Provided data —

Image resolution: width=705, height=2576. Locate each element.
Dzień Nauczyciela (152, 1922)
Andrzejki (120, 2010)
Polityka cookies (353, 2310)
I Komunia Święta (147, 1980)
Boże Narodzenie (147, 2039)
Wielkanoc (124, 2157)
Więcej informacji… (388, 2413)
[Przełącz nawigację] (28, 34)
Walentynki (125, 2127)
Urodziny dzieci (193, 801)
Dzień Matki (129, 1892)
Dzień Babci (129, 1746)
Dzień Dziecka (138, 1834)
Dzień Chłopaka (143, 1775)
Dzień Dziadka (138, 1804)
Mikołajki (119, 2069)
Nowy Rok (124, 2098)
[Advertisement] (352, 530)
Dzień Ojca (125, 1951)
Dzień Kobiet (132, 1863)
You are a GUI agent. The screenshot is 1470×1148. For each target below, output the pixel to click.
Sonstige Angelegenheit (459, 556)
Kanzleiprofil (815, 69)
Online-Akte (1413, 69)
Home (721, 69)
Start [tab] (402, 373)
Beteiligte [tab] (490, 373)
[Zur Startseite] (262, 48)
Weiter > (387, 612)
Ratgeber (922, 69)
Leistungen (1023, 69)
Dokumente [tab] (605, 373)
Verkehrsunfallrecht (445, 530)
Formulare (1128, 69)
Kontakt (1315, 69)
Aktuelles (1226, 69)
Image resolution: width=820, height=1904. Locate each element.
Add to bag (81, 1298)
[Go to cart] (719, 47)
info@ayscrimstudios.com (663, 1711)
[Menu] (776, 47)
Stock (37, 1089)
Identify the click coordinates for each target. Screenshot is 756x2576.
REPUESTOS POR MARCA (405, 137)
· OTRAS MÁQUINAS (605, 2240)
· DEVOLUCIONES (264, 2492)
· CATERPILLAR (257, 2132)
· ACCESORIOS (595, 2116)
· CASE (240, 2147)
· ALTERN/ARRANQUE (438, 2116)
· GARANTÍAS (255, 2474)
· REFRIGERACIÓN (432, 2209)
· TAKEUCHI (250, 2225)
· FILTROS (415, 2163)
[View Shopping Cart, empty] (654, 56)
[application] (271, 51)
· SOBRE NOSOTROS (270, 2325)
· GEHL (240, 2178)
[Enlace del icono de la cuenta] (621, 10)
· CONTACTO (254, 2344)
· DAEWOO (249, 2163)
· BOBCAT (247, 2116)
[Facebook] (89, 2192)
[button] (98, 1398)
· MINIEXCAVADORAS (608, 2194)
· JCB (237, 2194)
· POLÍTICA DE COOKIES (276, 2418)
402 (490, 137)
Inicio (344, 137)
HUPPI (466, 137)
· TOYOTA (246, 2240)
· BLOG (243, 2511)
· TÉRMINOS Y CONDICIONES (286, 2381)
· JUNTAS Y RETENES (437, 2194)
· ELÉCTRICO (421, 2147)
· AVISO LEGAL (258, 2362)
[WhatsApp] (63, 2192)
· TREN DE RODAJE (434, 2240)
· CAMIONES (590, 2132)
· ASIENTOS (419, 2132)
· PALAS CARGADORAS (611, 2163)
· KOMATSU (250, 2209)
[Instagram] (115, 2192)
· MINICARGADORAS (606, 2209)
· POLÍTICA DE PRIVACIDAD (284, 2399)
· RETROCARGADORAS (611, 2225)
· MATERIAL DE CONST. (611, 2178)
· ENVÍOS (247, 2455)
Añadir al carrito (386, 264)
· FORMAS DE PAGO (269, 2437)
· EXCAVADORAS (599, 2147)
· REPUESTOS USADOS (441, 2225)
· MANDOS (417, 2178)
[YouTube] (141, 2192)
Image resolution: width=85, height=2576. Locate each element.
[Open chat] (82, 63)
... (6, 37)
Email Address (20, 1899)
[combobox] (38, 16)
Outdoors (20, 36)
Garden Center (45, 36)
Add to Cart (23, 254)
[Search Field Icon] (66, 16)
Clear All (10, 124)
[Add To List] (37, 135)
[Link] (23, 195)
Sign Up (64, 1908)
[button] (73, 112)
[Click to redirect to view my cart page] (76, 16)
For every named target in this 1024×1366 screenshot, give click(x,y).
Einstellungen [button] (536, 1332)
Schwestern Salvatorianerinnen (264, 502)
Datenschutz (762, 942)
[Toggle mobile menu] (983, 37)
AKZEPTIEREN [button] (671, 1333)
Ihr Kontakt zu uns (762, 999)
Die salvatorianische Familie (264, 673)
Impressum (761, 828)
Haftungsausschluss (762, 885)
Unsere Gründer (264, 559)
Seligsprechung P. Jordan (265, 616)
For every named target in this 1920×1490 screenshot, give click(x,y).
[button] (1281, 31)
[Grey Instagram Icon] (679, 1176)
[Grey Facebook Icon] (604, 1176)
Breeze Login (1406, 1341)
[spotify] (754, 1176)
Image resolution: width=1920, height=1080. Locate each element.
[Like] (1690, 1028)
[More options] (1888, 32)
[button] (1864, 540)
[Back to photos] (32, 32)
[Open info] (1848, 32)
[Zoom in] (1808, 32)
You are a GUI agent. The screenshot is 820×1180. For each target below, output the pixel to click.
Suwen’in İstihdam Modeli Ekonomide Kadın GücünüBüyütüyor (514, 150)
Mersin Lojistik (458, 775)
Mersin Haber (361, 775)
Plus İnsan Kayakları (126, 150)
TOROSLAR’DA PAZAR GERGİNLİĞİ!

Exercise description —
Send back an exact copy of only the lines from the line with "Stock (37, 1089)" up to and including the line with "CAMIONES (590, 2132)" in the data above.

Task output —
Stock (37, 1089)
Identify the click coordinates for each target. Screenshot is 756x2576.
REPUESTOS POR MARCA (405, 137)
· OTRAS MÁQUINAS (605, 2240)
· DEVOLUCIONES (264, 2492)
· CATERPILLAR (257, 2132)
· ACCESORIOS (595, 2116)
· CASE (240, 2147)
· ALTERN/ARRANQUE (438, 2116)
· GARANTÍAS (255, 2474)
· REFRIGERACIÓN (432, 2209)
· TAKEUCHI (250, 2225)
· FILTROS (415, 2163)
[View Shopping Cart, empty] (654, 56)
[application] (271, 51)
· SOBRE NOSOTROS (270, 2325)
· GEHL (240, 2178)
[Enlace del icono de la cuenta] (621, 10)
· CONTACTO (254, 2344)
· DAEWOO (249, 2163)
· BOBCAT (247, 2116)
[Facebook] (89, 2192)
[button] (98, 1398)
· MINIEXCAVADORAS (608, 2194)
· JCB (237, 2194)
· POLÍTICA DE COOKIES (276, 2418)
402 (490, 137)
Inicio (344, 137)
HUPPI (466, 137)
· TOYOTA (246, 2240)
· BLOG (243, 2511)
· TÉRMINOS Y CONDICIONES (286, 2381)
· JUNTAS Y RETENES (437, 2194)
· ELÉCTRICO (421, 2147)
· AVISO LEGAL (258, 2362)
[WhatsApp] (63, 2192)
· TREN DE RODAJE (434, 2240)
· CAMIONES (590, 2132)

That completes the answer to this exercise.